Defunct stadium at West Virginia University

Mountaineer Field, known as the "Jewel of the Mountains", was a football stadium located in downtown Morgantown, West Virginia. It was the home of the West Virginia Mountaineers football team.

The stadium, which cost approximately $740,000 to build, was located down the hill from Woodburn Hall, and bordered by Campus Drive to the north, University Avenue to the east, Woodburn and Chitwood Halls to the south, and eventually Beechurst Avenue on the west. It was built into the natural valley of the area, and was a square-cornered horseshoe.

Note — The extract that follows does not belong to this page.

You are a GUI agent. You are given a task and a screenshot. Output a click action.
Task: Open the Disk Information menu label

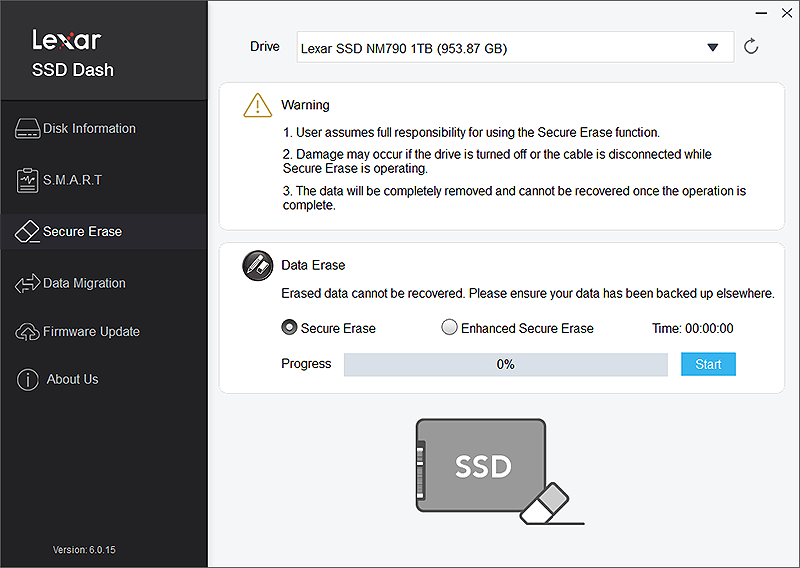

The stadium opened on September 27, 1924, with a 21–6 win against West Virginia Wesleyan College. It held 38,000 by the time it closed, after a 24–17 loss in the 1979 Backyard Brawl to archrival Pitt. Due to the cramped location, it could not be expanded, and infrastructure could not be improved. Thus, in 1980, a new Mountaineer Field was opened on the site of the Morgantown Country Club to the north of the Downtown (main) campus, on what has become the Health Sciences campus.

The historic stadium was razed in 1987. The Life Sciences Building inhabits the area of the north stands, and Field Hall (formerly known as the Business and Economics building) inhabits the south. The former location of the playing field remains open as a field between the two buildings. At the southwestern corner, there is a horseshoe-shaped monument to the stadium that was erected in 2005.